L’une des complications des prothèses totales de hanche est l’obtention d’une différence de longueur entre les deux jambes. Celle-ci peut être inévitable si l’anatomie de votre hanche est particulière ou si la prothèse est instable (c’est à dire qu’elle risque de se luxer lors de mouvements de faible amplitude). Cependant, celle-ci peut également être due à une erreur technique pendant l’opération. Il n’existe en effet pas de repère fiable pendant l’opération pour vérifier l’allongement ou le raccourcissement. Afin de diminuer le risque d’erreur, certains chirurgiens utilisent un système de capteurs qui sont reliés à un ordinateur. Ce système indique avec précision la position de la hanche par rapport à l’état mesuré avant la chirurgie. Ce système n’est bien évidemment pas parfait, mais j’estime qu’il permet de limiter le risque d’erreur. Il demande un peu plus de temps opératoire (et quelques petites incisions supplémentaires pour placer les capteurs), mais il me paraît important d’accorder quelques minutes supplémentaires à la sécurisation de ce paramètre, pour éviter au patient de boiter ou de porter en permanence une talonnette de compensation.

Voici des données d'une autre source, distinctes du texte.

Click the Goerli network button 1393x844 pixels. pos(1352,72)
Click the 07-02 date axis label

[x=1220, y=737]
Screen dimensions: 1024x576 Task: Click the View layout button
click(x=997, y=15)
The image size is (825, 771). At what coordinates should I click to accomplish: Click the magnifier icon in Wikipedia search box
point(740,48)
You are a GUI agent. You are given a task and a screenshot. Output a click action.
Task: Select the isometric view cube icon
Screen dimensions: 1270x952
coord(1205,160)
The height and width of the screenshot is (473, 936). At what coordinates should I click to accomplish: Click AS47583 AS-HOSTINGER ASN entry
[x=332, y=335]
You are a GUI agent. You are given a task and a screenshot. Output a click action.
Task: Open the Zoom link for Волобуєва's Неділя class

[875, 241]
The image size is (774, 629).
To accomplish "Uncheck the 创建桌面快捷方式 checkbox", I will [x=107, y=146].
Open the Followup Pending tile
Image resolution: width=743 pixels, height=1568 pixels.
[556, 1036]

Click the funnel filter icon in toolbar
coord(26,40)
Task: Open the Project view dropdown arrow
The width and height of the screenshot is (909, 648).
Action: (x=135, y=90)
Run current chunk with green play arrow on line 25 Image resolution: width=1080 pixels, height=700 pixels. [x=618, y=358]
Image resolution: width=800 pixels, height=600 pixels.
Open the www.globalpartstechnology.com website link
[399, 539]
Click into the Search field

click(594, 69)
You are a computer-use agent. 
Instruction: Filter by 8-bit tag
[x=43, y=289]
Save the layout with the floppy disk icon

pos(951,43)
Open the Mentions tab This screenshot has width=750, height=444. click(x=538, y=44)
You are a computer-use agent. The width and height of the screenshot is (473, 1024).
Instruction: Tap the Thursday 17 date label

D’autres complications peuvent survenir, les plus graves étant l’infection du site opératoire, la paralysie du nerf sciatique, la fracture du fémur et la survenue d’une thrombose veineuse profonde (ou phlébite) qui peut évoluer vers une embolie pulmonaire parfois mortelle.

 

La durée de vie des prothèses est bonne. Si l’on exclue les quelques cas de reprise précoce dus à une complication (1 à 5%), on peut estimer la durée de vie à plus d’une vingtaine d’année (les études récentes estiment que l’on obtient entre 85 à 95% de réussite à 20 ans).